### Written request
Continue the blog post below about a teenager's summer at sailing school in Annapolis, picking up right after its final sentence.

### Passage to read
829 Southdrive

829 Southdrive

A New Jersey state of mind



Monday, November 14, 2011

Influence


Often, children of sailors don't have the choice of whether or not to 
come along on the weekend for a day on the bay, often being 
dragged by their hair or threatened by not having computer access 
later that evening. We have a couple of dear friends that we've
known for 25 years who have embraced and come to love the 
sport of sailing through windsurfing and cruising on our boats during
the course of those years.  In turn, their 14 year old daughter has 
virtually grown up around us with our daughters,  all sailing together
summer after summer.  

This fall, Rebecca had a writing assignment for her ninth grade 
Humanities/English class, and chose to write about her experience
on Chesapeake Bay a few summers ago.  Thanks to her parents 
Meghan and Dennis, she got the opportunity to learn the basics of 
sailing, and then some, through the Annapolis Sailing School.
Following is her essay describing that experience and I have to say
I'm very impressed, and even more so, honored and proud to have 
made such an impression on our great friends' daughter. 





Most people don’t usually to go to school in the summer, but then most people don’t consider sailing school an actual school. I have to admit that before my vacation in Annapolis, I hadn’t either. I’d been in a sailboat before; the one my Uncle Dave and Aunt Ellen owned since I was a toddler.  My cousin Livvie and I spent time hanging over the pulpit, doing our reenactment of the famous Titanic movie scene. We would also spend the day popping in and out of hatches, and holding onto the cables as we jumped into the water at Tices Shoal. Still, I never imagined the actual sailing of the boat was really that difficult. Uncle Dave made it look easy. That was my first mistake.

The first days in Annapolis were miserable and overshadowed by dark hazy clouds that hung like mist around the marina. I was furious with my parents at the time. Why was I in school in July? This was a vacation, really? On top of that it was an awful day, especially for sailing. The air was still, sticky, and thick enough to choke on. I pouted like a little kid and stood glaring at all the boats as if it were their fault I was here instead of on a warm sandy beach.

### Records shown
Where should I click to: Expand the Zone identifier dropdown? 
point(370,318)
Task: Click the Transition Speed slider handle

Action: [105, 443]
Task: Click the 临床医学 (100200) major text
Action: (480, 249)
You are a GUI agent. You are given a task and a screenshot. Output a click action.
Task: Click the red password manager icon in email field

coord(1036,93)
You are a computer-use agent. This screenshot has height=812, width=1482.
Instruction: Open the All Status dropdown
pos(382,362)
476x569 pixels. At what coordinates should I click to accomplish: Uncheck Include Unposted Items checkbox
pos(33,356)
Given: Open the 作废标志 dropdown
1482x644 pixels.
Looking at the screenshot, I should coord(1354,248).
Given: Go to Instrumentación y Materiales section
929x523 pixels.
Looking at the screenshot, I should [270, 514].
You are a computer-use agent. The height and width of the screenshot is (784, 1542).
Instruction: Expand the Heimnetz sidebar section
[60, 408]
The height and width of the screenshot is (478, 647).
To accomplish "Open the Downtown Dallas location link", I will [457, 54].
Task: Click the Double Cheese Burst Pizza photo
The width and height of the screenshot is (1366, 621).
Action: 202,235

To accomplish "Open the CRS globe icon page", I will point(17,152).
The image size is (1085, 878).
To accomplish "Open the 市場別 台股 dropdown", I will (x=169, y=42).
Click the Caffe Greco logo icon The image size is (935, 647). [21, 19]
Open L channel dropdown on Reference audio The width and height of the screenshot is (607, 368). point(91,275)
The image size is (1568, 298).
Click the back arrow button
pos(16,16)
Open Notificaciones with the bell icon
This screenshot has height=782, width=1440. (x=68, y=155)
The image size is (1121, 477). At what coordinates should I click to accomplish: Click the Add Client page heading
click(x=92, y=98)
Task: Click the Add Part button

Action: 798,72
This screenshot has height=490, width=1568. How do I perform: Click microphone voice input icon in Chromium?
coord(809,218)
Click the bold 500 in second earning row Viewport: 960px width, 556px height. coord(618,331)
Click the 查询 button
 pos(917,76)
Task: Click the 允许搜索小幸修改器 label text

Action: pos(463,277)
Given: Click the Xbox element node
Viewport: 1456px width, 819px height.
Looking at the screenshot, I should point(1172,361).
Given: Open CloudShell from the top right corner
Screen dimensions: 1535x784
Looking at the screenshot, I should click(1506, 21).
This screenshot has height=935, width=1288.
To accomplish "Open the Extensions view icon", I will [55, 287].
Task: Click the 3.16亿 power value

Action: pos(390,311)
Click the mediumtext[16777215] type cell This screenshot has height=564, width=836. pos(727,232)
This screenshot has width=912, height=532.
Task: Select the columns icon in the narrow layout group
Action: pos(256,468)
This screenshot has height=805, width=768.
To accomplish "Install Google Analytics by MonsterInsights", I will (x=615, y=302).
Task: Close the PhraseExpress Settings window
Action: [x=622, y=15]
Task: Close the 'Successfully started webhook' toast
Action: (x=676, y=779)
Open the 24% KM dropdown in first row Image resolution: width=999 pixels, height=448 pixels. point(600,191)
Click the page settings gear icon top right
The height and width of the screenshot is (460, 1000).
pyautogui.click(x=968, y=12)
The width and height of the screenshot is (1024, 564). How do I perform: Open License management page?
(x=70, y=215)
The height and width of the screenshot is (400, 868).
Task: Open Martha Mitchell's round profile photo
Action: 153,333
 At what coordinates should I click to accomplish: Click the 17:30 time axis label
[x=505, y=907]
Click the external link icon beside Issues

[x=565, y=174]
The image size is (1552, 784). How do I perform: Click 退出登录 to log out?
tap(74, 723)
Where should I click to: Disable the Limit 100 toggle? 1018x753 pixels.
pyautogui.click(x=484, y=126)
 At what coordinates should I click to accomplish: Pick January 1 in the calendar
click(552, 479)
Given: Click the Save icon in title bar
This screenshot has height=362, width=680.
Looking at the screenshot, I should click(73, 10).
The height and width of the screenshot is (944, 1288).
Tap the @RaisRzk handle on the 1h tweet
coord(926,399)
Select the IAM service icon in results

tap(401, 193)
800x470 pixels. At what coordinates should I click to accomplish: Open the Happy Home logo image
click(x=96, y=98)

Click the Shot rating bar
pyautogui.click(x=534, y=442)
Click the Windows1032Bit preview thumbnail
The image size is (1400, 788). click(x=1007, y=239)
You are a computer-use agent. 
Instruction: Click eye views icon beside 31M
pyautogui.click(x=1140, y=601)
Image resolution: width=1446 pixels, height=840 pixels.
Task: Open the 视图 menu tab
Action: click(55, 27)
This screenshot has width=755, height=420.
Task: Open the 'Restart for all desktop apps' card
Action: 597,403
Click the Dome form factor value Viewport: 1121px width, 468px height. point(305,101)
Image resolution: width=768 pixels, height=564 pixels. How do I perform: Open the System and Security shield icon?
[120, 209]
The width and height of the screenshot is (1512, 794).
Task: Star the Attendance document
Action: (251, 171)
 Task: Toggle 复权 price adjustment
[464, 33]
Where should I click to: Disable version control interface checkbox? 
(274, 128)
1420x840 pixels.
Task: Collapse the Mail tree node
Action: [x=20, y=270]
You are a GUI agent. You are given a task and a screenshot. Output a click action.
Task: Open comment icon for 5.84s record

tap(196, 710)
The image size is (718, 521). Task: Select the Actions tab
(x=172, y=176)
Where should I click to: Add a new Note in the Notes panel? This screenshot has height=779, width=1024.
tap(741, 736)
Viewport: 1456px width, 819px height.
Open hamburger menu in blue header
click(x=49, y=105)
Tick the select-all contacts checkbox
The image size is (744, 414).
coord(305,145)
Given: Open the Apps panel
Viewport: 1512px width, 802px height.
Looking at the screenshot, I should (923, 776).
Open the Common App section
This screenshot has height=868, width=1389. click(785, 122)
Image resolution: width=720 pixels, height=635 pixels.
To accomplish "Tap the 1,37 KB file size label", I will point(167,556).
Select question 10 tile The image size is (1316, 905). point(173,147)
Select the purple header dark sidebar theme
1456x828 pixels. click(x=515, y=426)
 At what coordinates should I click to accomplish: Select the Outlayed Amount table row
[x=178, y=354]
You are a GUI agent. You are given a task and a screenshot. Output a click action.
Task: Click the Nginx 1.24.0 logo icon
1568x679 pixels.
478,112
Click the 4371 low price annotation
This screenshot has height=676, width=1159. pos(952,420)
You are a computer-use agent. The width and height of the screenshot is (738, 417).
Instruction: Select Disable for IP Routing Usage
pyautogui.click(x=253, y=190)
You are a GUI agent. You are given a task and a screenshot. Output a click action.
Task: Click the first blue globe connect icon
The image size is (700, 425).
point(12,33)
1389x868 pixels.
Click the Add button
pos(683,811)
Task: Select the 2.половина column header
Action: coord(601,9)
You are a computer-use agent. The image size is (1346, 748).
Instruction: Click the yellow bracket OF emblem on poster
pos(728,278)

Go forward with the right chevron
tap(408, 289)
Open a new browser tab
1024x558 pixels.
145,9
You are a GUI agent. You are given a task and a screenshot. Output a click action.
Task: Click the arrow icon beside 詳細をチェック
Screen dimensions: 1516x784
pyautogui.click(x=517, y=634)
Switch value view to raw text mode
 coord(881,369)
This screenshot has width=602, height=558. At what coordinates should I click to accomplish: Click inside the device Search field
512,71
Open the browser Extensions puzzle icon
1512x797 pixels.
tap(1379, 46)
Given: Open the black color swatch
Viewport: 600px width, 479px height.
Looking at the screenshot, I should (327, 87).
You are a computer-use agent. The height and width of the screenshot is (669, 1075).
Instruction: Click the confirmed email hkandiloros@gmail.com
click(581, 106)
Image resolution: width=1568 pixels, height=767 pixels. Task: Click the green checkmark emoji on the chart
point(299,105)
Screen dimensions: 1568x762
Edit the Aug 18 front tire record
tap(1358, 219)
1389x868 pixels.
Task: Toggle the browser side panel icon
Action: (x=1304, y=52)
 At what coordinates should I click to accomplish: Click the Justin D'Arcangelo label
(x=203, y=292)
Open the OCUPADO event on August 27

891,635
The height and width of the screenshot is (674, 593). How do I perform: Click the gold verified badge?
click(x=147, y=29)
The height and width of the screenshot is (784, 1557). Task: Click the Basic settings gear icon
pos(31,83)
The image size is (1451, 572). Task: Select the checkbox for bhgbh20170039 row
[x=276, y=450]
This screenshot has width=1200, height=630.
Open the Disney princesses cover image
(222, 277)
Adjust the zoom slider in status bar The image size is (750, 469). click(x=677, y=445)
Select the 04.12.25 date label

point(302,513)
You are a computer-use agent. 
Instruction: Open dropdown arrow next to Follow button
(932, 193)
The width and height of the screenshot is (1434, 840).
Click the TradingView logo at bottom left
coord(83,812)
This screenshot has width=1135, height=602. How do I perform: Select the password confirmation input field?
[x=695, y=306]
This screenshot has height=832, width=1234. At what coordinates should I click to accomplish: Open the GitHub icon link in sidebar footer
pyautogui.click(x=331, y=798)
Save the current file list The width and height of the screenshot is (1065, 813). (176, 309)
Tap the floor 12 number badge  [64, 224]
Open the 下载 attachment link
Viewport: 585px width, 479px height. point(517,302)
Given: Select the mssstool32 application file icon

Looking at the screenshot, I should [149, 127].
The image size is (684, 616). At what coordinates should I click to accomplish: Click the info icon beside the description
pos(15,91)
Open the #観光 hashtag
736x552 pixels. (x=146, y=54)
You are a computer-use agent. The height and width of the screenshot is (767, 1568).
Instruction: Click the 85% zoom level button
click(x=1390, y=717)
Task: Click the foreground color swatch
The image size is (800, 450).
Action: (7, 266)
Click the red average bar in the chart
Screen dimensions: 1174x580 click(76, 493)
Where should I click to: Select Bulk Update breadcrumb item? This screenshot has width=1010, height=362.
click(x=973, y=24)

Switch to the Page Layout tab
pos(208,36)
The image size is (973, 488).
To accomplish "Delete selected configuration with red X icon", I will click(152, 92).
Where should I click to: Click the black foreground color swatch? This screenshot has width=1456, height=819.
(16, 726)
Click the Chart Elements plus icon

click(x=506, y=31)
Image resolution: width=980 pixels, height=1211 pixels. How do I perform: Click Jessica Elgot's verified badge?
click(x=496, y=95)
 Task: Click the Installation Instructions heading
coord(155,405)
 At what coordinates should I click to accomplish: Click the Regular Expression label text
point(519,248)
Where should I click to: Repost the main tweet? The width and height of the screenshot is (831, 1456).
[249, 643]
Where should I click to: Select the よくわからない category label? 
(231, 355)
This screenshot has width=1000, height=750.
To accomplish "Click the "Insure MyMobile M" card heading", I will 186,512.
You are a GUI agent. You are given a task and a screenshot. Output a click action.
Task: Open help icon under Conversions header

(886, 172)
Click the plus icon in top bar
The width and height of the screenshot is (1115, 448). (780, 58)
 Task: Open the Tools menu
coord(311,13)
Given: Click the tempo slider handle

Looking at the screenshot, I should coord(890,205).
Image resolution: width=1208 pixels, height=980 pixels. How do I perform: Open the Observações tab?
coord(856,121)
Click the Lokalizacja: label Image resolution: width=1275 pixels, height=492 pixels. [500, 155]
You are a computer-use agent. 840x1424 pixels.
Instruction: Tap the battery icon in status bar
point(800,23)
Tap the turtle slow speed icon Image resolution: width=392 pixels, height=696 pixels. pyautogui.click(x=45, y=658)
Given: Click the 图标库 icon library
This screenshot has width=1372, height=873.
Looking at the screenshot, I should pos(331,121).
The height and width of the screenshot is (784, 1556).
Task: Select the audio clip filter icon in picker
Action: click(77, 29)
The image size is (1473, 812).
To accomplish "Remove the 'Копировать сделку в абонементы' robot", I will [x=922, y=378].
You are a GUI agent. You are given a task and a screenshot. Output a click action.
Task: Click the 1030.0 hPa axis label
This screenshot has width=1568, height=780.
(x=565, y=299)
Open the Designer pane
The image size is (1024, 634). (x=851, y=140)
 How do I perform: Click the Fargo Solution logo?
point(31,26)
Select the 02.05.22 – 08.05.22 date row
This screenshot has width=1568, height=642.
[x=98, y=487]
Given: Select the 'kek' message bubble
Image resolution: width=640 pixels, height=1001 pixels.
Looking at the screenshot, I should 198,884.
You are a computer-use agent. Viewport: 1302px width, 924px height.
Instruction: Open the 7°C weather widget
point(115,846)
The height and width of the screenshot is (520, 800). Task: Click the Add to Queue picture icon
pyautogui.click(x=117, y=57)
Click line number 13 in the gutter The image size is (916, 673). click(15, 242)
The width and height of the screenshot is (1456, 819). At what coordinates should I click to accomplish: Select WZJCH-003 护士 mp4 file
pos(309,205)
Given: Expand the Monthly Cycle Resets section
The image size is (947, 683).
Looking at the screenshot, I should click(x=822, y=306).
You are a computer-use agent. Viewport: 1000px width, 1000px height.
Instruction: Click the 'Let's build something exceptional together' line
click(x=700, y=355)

### Result for this task
To my surprise I discovered that I wouldn’t even get to go in a sailboat until I had passed an exam. It really was like school! When I first caught drift of the exam, I began to get even angrier. I admit I was also a little nervous. What if I didn’t pass? Would I still be allowed to go sailing? The questions, nerves, and frustrations bounced around in my head for a few long minutes. Then the instructor came over and introduced himself as Mark.
He looked like a high school kid, maybe nineteen. I shook his hand glumly as he grinned excitedly. I dimly wondered where all the other students were. My mom told me there was supposed to be at least four other people taking the course along with me. Paying no attention to my thoughts, Mark led me to the “classroom.” I say classroom because it was really just a glorified shed. Inside were some chalkboards and a couple of desks that looked like they might’ve been there longer than Mark had been alive. Nevertheless, I got very acquainted with that room. This was especially true because, as it happened, I was the only student in my class.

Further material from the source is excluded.